Fine-Tuning SciBERT to Recognize Drug Names and Adverse Effects

November 2021

In this post, I go through a project I did for the Hugging Face (HF) Community Event on November 15-19, 2021. I used the 🤗 transformers library to fine-tune the allenai/scibert_scivocab_uncased model on the ade_corpus_v2 dataset. The fine-tuned model is able to perform Named Entity Recognition (NER) to label drug names and adverse drug effects.

To showcase the final result, I deployed an interactive Gradio app powered by the model on HF Spaces.

Introduction

According to Wikipedia, an adverse effect (or "AE") is "an undesired harmful effect resulting from a medication or other intervention." The objective of this project was to train a machine learning model that tags adverse effects in an input text sample.

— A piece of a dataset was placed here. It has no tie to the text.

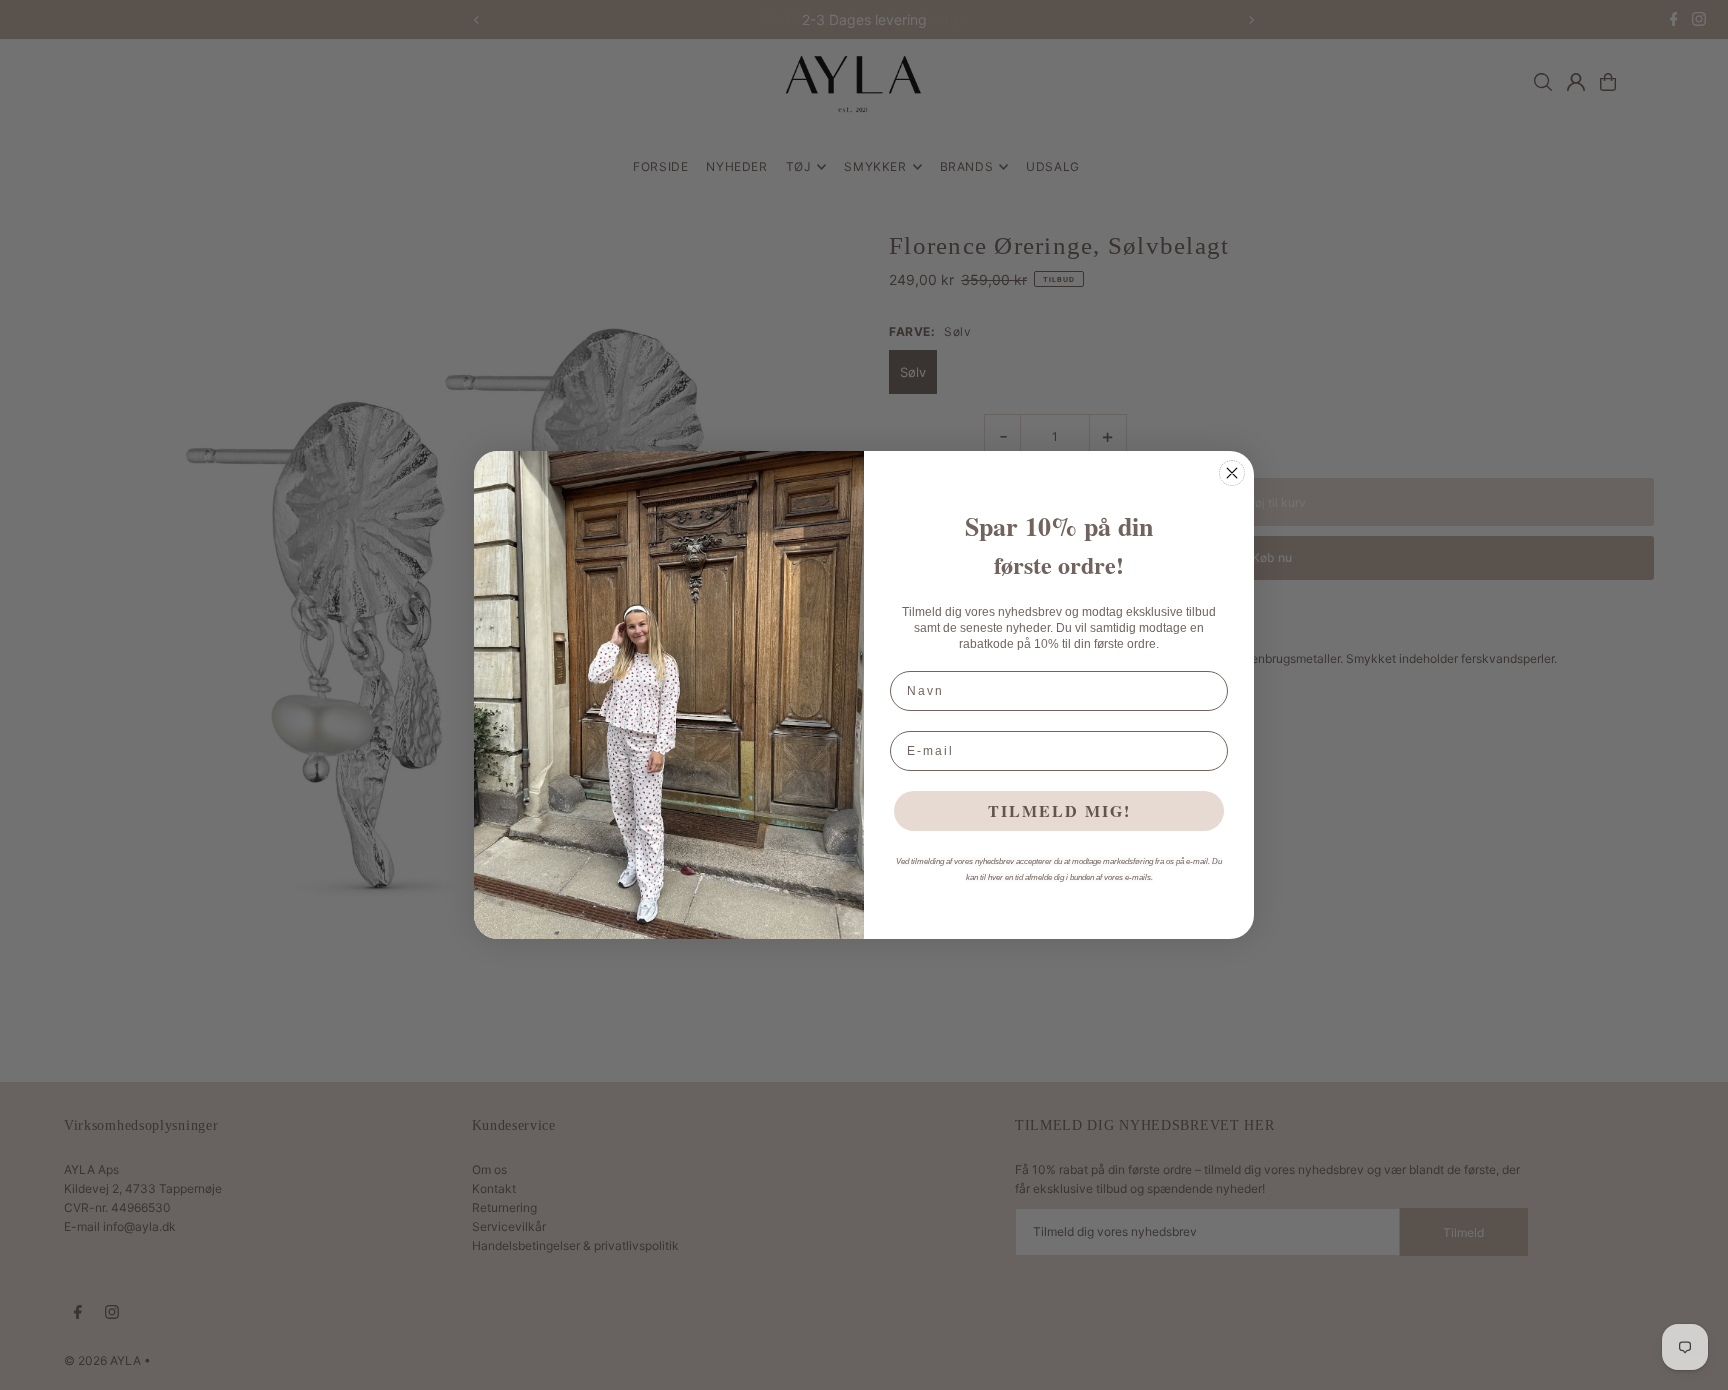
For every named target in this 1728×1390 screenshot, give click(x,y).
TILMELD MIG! (1059, 810)
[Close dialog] (1232, 473)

The text could come from scientific publications, social media posts, drug labels, and other relevant sources. The HF ecosystem, particularly the transformers and datasets libraries, made this task achievable in a matter of days and with low overhead. Model training was done on a GPU-enabled AWS p3.2xlarge instance, which was provided by AWS for the duration of the Community Event.

Preparing the Dataset

The first task was to prepare a dataset that could be used to train an NER model. The ade_corpus_v2 dataset on the HF Hub was an excellent starting point, featuring (in the Ade_corpus_v2_drug_ade_relation subset) thousands of example texts with labeled spans for not only AEs, but also drug names. Because of this, I was able to go beyond the original objective by training the model simultaneously to tag drugs.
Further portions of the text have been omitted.